Couples with children want to assure their education and
upbringing. If you have children under 18, both you and your
spouse should have a will nominating personal guardians for
the children, in case you both should die before they grow
up. Otherwise, a court will decide without your input where
your kids will live and who will make important decisions
about their money, education, and way of life.
2. Provide for other relatives who need help and guidance.
Do you have family members whose lives might become more
difficult without you, such as an elderly parent or disabled
child, or a grandchild whose education you want to assure?
You could establish a special trust fund for family members
who need support that you won't be there to provide.
3. Get your property to beneficiaries quickly. You want your
beneficiaries to receive promptly the property you've left
them. Options include avoiding or greatly easing probate
through insurance paid directly to beneficiaries, joint
tenancy, POD's a living trust or other means (chapters 2 and 5);
using simplified or expedited probate available in all
states, though sometimes only for very small estates or if
all beneficiaries agree and provide partial
payments to beneficiaries while a will is in probate.
4. Plan for incapacity. During estate planning, most people
these days also plan for possible mental or physical
incapacity. This planning is especially important for single
people. Living wills and durable health-care powers of
attorney enable you to decide in advance about life support
and pick someone to make decisions for you about medical
treatment. In
addition, disability insurance can protect you and your
family if you should become disabled and unable to work.
5. Minimize expenses. Everyone wants to keep the cost of
transferring property to beneficiaries as low as possible,
which leaves more money for the beneficiaries. Good estate
planning can reduce these expenses significantly (see final
sections of this chapter and chapters 2, 3, 4, and 5).
6. Choose executors/trustees for your estate. Choosing
competent executors/trustees and giving them the necessary
authority will save money, reduce the burden on your
survivors, and simplify administration of your estate. It
also will reduce a court's involvement and, in many states,
avoid paying for a bond. See chapters 3 and 10.
7. Ease the strain on your family. Many people take a burden
from their grieving survivors and plan their funeral
arrangements when planning their estate (see chapter 11). Or
you may simply want to limit the expense of your burial or
designate its place. You also can provide for your body to
be cremated or given to medical science after you die.

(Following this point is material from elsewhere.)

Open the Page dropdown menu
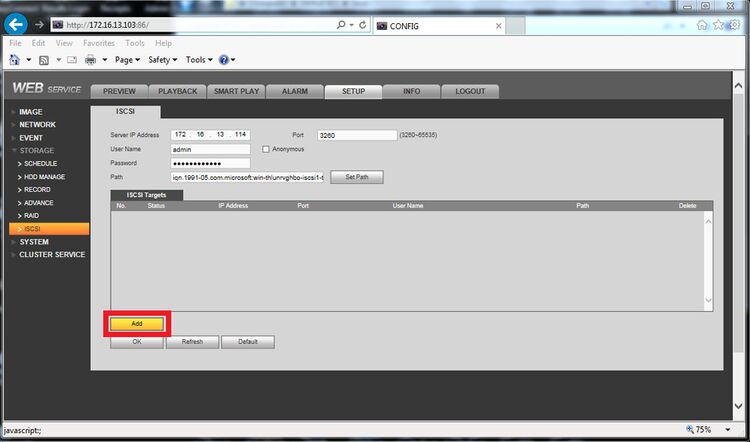[127, 60]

8. Help a favorite cause. Your estate plan can help support
religious, educational, and other charitable causes, either
during your lifetime or upon your death, and at the same
time take advantage of tax laws designed to encourage
private philanthropy (see chapter 8).
9. Reduce taxes on your estate. Every dollar your estate has
to pay in estate or inheritance taxes is a dollar that your
beneficiaries won't get. A good estate plan can give the
maximum allowed by law to your beneficiaries and the minimum
to the government. This becomes especially important as your
estate approaches the magic number of $1 million, the level
at which the federal estate tax kicks in under current law.
Chapter 8 briefly discusses this topic.
10. Make sure your business goes on smoothly. If you have a
small business, the operation might be thrown into chaos
upon your death. You can provide for an orderly succession
and continuation of its affairs by spelling out what will
happen to your interest in the business. See chapter 7.